REQUIRED ACTION 1 :: Do statements (a), (b), and (c) agree with the article on the crop-protection polymer? Answer yes or no for each and quote the words of the article that decide it. (a) The new product goes into the soil once before sowing. (b) The additives were picked because they are expensive. (c) The polymer was developed by SibFU's Laboratory of Biotechnology of New Materials.
REQUIRED ACTION 2 :: In the article on the crop-protection polymer, reproduce the part that opens with the words "The effect is" and closes with "plant protection regime.", swapping "predetermined" for "controlled".

PROVIDED PASSAGE ::
::::::::::

The study's results were published in the International Journal of Biological Macromolecules.
As experts explained, traditional methods of protecting crops involve treating grains, soil, and plants with chemicals several times per season, while the new product is placed in the soil once before sowing and lasts the entire vegetative period.
The effect is achieved due to a special polymer developed by SibFU’s Lab of New Biomaterials under the leadership of Doctor of Biological Sciences Tatyana Volova. This polymer decomposes in the soil at a predetermined rate, gradually releasing the active substance, which guarantees an optimal plant protection regime.
"The biodegradable polymer we have developed is completely harmless to the soil. We have selected environmentally friendly, cheap and chemically neutral additives to provide the necessary mass and decomposition time: clay, peat and birch sawdust. The additives make it possible to produce the drug in a form of tablets or granules, which just need to be placed into the soil during sowing”, Tatyana Volova said.
The scientists pointed out that the active substance is released in mini-doses so that toxins that scare away and kill pathogenic fungi and weeds don’t get on the fruits and green parts of the plant.
"There are obvious disadvantages to traditional crop protection methods. The chemicals that need to be sprayed several times over the summer get washed away by rains or carried away by winds, which is dangerous for the environment: over the past five years, the population of bees, including domestic ones, has decreased by almost half in agricultural regions due to the uncontrolled use of pesticides. Moreover, the repeated use of agricultural machinery increases production costs. Our product doesn’t have these drawbacks”, Evgeny Kiselev, a co-author of the study and researcher at SibFU’s Laboratory of Biotechnology of New Materials, said.

::::::::::

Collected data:

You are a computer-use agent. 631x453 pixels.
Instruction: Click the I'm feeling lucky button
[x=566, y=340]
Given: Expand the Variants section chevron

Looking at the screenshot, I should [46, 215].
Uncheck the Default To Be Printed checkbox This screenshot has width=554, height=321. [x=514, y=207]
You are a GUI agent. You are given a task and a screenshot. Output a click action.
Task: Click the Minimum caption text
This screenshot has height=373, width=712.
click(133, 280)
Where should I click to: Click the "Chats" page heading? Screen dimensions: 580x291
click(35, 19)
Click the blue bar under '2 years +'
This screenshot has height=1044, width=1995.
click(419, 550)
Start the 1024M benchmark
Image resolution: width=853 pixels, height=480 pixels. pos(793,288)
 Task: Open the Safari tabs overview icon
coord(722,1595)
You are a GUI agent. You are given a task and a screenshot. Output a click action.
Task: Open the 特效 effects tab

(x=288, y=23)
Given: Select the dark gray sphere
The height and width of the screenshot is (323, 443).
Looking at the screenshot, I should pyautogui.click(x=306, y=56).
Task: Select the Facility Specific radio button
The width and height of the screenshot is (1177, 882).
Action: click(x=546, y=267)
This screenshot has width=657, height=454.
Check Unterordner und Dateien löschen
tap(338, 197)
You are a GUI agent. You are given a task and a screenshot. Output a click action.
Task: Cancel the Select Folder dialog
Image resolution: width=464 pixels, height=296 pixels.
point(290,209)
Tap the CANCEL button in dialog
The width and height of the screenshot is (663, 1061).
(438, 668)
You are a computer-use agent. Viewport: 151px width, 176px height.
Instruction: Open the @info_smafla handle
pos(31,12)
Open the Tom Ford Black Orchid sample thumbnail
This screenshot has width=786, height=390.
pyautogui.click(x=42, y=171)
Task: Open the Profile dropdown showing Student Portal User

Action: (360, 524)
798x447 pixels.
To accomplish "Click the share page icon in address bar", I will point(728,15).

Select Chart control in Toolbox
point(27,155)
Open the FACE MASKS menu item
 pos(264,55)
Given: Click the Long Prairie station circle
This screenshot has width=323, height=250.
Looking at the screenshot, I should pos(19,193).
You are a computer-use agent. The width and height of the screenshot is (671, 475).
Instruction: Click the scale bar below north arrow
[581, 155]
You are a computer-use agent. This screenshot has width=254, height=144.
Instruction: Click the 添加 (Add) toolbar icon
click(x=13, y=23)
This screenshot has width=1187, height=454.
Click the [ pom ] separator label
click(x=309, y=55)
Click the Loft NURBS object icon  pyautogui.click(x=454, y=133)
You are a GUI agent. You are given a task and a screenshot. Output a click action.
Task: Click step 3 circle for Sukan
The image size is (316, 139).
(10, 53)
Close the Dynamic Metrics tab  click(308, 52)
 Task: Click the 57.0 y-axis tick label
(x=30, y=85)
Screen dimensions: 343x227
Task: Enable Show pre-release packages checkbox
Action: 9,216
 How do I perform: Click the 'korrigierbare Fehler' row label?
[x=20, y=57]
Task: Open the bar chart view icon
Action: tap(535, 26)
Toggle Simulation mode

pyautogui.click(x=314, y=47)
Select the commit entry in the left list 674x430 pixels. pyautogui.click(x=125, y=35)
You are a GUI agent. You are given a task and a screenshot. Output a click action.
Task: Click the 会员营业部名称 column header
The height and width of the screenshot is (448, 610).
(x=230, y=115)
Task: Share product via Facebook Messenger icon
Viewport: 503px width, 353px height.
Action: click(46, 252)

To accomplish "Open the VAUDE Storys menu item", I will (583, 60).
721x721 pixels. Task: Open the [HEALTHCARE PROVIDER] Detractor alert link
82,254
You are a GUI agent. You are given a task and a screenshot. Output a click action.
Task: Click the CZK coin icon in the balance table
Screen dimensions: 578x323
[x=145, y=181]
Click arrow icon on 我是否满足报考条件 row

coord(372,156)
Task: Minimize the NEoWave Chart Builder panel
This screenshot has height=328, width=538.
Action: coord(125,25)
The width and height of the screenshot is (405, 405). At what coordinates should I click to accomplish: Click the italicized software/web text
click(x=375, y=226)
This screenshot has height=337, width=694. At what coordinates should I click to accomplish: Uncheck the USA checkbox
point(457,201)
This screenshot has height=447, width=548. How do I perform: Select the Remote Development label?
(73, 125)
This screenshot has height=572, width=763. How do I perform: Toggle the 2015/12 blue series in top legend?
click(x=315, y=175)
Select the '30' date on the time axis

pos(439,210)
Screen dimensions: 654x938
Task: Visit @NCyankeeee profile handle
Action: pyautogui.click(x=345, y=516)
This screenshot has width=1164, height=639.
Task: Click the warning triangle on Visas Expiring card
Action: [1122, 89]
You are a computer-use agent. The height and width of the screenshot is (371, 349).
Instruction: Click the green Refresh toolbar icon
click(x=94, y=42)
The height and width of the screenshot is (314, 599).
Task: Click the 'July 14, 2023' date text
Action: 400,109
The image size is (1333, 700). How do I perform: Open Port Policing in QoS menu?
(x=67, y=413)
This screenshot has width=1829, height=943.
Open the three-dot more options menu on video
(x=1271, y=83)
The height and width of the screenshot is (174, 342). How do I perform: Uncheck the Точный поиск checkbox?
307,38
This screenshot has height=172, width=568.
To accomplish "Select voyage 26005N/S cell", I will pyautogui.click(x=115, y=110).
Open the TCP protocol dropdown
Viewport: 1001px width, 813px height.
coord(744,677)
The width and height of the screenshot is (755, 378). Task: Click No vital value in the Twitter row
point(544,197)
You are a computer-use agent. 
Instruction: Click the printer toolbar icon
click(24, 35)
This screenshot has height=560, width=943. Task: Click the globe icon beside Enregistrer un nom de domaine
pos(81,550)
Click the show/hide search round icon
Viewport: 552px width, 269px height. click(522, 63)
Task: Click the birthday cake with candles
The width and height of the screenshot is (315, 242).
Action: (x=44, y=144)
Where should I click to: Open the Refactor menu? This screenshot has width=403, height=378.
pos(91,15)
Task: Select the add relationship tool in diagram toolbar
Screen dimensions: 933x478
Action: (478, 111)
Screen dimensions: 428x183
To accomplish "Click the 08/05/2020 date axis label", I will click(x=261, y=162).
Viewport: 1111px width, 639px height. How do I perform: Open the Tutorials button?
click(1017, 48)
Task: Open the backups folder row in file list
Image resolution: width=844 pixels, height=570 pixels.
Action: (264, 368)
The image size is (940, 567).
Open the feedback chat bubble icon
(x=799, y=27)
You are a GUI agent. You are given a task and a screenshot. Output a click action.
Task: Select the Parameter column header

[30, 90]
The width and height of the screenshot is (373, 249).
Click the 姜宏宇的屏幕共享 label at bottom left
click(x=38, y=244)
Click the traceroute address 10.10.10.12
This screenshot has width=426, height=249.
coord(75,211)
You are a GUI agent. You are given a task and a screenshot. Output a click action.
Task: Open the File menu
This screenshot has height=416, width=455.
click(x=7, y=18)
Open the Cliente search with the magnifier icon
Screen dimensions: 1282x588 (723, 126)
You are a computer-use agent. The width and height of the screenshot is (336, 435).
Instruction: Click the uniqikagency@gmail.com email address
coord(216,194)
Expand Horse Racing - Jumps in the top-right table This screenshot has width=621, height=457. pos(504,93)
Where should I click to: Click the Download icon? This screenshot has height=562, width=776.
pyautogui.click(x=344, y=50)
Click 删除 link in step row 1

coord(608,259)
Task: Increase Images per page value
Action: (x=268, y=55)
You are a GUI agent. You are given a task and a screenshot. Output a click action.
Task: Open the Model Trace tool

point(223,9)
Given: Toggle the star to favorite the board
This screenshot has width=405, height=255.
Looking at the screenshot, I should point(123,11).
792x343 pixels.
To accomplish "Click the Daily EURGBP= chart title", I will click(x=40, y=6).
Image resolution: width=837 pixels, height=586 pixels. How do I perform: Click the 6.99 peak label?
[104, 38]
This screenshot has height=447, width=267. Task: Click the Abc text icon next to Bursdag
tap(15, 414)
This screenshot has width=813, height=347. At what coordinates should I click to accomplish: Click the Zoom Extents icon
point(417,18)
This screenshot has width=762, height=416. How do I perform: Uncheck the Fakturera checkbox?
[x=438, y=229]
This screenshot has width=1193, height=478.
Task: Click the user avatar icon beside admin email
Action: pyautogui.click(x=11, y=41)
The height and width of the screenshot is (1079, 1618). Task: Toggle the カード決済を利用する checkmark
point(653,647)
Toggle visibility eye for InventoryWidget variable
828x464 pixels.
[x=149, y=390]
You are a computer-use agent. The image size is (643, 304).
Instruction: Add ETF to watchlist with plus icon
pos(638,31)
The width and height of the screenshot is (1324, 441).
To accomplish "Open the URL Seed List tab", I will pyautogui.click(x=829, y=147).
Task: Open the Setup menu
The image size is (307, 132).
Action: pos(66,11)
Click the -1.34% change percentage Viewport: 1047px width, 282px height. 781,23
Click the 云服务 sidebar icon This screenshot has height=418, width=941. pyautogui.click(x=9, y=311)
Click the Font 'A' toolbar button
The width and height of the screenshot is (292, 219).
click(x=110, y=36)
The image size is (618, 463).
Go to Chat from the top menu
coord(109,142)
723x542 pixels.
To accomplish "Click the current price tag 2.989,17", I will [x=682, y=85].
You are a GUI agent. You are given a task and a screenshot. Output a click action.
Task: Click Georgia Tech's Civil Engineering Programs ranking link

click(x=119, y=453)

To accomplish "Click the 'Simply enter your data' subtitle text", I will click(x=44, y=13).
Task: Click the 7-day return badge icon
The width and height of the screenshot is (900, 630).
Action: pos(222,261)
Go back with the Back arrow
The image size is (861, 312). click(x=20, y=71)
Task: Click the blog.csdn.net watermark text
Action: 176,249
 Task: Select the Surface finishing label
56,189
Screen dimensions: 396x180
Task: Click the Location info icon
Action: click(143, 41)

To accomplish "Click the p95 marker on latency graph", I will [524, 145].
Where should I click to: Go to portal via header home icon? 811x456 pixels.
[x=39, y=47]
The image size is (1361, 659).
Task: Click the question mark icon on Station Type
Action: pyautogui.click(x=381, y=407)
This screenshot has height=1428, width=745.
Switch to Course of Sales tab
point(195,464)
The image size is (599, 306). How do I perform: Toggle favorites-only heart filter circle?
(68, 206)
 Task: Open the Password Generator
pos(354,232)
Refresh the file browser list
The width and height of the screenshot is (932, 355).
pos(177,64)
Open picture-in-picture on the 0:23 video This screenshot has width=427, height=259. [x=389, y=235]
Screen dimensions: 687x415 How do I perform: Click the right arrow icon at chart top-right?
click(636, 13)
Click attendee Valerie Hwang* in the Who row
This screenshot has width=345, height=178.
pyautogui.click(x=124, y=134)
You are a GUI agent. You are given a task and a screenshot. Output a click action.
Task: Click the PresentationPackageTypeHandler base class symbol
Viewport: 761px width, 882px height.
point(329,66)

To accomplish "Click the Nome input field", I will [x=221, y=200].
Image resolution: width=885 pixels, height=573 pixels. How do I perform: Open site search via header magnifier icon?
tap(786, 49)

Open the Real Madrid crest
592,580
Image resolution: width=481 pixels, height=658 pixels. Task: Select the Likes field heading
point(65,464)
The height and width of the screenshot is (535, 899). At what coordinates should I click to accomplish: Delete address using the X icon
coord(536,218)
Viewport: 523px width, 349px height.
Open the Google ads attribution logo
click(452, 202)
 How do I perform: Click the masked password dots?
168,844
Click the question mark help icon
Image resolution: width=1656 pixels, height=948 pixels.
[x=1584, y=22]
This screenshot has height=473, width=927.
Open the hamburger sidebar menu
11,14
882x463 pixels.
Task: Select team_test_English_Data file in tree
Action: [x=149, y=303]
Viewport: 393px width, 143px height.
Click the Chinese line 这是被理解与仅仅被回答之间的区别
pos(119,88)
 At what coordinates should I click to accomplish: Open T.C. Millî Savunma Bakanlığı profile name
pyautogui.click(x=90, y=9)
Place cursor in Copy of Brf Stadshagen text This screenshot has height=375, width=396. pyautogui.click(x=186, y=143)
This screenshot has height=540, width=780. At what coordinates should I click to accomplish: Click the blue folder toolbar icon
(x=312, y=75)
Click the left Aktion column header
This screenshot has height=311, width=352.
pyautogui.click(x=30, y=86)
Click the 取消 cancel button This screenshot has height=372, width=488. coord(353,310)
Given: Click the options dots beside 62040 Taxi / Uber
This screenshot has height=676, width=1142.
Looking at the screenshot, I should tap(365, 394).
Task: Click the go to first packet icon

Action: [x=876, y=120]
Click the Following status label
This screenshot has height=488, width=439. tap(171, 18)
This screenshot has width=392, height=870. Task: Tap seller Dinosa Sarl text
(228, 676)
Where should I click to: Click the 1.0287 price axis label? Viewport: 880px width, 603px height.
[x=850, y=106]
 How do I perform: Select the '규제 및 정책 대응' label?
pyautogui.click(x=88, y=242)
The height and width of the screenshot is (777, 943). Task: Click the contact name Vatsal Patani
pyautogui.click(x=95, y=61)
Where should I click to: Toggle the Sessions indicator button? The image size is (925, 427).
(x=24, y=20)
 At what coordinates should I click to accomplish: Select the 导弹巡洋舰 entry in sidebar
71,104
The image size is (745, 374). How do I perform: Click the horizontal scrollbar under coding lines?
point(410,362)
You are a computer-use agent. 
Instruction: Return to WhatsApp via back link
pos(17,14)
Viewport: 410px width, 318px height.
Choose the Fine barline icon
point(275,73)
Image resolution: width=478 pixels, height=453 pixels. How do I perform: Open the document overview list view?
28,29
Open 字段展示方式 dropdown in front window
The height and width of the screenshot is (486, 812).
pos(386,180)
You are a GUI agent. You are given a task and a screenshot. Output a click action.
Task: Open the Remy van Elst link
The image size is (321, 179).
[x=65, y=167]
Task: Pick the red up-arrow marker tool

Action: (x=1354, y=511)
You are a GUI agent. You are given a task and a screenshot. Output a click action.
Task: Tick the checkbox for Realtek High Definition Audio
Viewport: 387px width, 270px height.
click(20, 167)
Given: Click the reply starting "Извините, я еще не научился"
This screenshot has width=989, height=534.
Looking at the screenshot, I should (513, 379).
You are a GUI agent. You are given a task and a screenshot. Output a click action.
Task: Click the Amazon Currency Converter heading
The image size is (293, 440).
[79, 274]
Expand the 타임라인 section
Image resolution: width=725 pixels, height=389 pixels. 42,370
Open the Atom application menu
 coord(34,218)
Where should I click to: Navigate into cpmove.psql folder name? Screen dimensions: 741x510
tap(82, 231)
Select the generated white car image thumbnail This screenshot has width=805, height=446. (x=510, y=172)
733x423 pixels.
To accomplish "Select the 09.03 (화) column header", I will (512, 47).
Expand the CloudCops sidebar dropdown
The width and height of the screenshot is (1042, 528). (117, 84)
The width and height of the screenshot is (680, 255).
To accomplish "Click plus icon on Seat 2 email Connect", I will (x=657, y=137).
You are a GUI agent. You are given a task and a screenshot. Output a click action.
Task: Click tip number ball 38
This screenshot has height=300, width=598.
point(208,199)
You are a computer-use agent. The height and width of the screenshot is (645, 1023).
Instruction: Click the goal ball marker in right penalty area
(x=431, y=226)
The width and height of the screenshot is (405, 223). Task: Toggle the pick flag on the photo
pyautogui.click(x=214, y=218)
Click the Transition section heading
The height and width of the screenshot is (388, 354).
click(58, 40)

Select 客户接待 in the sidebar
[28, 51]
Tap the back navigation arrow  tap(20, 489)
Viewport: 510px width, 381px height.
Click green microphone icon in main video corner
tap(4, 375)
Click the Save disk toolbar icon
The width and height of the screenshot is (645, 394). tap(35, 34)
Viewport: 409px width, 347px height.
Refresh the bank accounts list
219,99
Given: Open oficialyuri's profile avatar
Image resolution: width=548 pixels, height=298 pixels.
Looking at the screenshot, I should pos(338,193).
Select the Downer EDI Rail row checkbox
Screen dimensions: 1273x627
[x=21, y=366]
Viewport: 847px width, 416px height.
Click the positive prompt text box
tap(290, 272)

::::::::::

ANSWER SECTION 1 ::
(a) Yes: "the new product is placed in the soil once before sowing and lasts the entire vegetative period"
(b) No: "We have selected environmentally friendly, cheap and chemically neutral additives"
(c) No: "developed by SibFU’s Lab of New Biomaterials"

ANSWER SECTION 2 ::
The effect is achieved due to a special polymer developed by SibFU’s Lab of New Biomaterials under the leadership of Doctor of Biological Sciences Tatyana Volova. This polymer decomposes in the soil at a controlled rate, gradually releasing the active substance, which guarantees an optimal plant protection regime.